Kritik zu Niemals allein, immer zusammen
Die Regisseurin und Filmstudentin Joana Georgi versammelt für ihren ersten dokumentarischen Langfilm fünf junge Links-AktivistInnen aus Berlin
Fünf junge Menschen in Berlin, die im linksradikalen Spektrum aktiv sind – zwei bezeichnen sich ausdrücklich als Kommunisten. Praktisch sind sie vor allem bei Demos, politischen Veranstaltungen und im Netz unterwegs, mit jeweils unterschiedlichen Schwerpunkten: Quang ist einer der PressesprecherInnen von »Fridays for Future«. Zaza lernt Krankenpflege und ist gewerkschaftlich mit und jenseits von Verdi für Pflege-und Azubi-Interessen aktiv. Patricia agitiert für »Deutsche Wohnen & Co Enteignen« und verdient sich ihr Brot im Neuköllner Ortsbüro der Partei der Linken. Simin schwingt als Studentin der Politikwissenschaft leidenschaftliche Reden für die Sache der Arbeiterklasse. Und dann ist da noch Feline, die »Luxus für alle« fordert und sich nach eigener Auskunft und ohne nähere Erklärung der Umstände »als alleinerziehende Mutter« politisch radikalisiert habe und den Film erzählend begleitet. Ihre Tochter lernt von ihr Empathie für die Opfer von Hanau und Sätze wie: »Ich habe nichts gegen Klassenjustiz, ich mag nur die Klasse nicht, die so was macht.«
Ein Teil der Gruppe kannte sich schon vor dem Dreh, andere wie Feline wurden eigens für das bewusst divers aufgestellte Filmprojekt gecastet. Während der einjährigen Dreharbeiten ab Januar 2022 treffen sich die »Protas« (wie die Regisseurin sie im Presseheft nennt) hin und wieder zu zweit oder in kleineren Gruppen, Beginn und Ende des Films sind von einer gemeinsamen Kaffeerunde mit lockerer Diskussion gerahmt. Ansonsten ist jeder Person sukzessive ein Abschnitt des Films gewidmet, wobei nur bei Patricia und Zaza auch die berufliche Situation thematisiert wird. Ansonsten gibt es reichlich Demonstrationen gegen Mietwucher oder Rassismus oder eine Kundgebung, wo die junge Politikwissenschaftlerin eine lange Schmähsuada gegen »die Bullen« ins Mikrofon gibt. Wichtige Momente des politischen Alltags sind aber auch – schlicht oder aufwendig einfallsreich inszenierte –Statements für diverse Social Media, die die junge Regisseurin Joana Georgi als grafische Momente in ihren Film einmontiert.

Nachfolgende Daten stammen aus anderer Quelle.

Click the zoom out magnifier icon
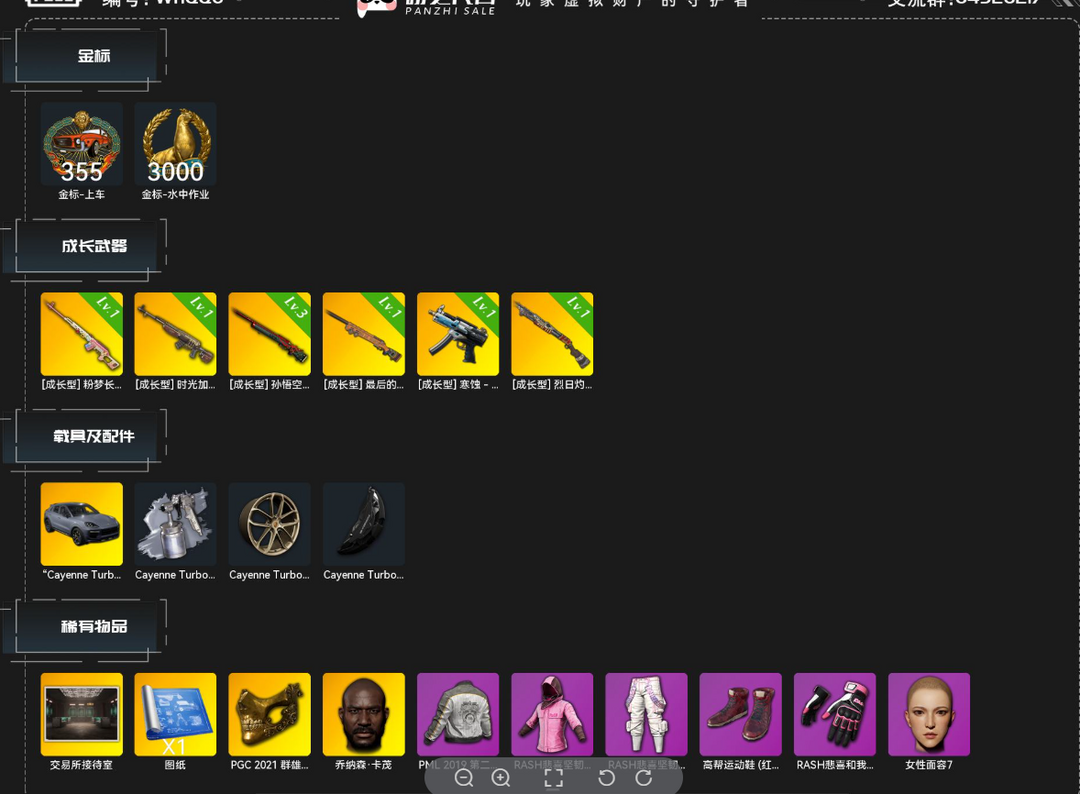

Argumentativ näher erläutert werden die politischen Positionen der einzelnen Personen im Film nicht, weil es Georgi offensichtlich mehr um die Präsentation des Aktivismus an sich als um die Auseinandersetzung mit dessen konkreten Inhalten geht. Dabei würden sich sicherlich manche Zuschauerinnen (wie auch die Autorin) dafür interessieren, wie denn der von den jungen Menschen im Jahr 2022 verfochtene Kommunismus genauer aussehen soll und wie sich diese im historischen Feld revolutionärer Bewegungen positionieren. So ist Niemals allein in samt dem dazugehörigen durchgängigen Jugendsprech als Zeit- und Szenedokument aufschlussreich, leidet als Dokumentarfilm aber an mangelnder Tiefe und Distanz zum Gegenstand. Zum Ende sei noch als witziger Randaspekt vermerkt, dass Quang – Sohn vietnamesischer Vertragsarbeiter in Berlin –
ausgerechnet die Alman-typische Gewohnheit häuslicher Wasser- und Stromknauserei für eine dezidiert migrantische Verhaltensweise hält.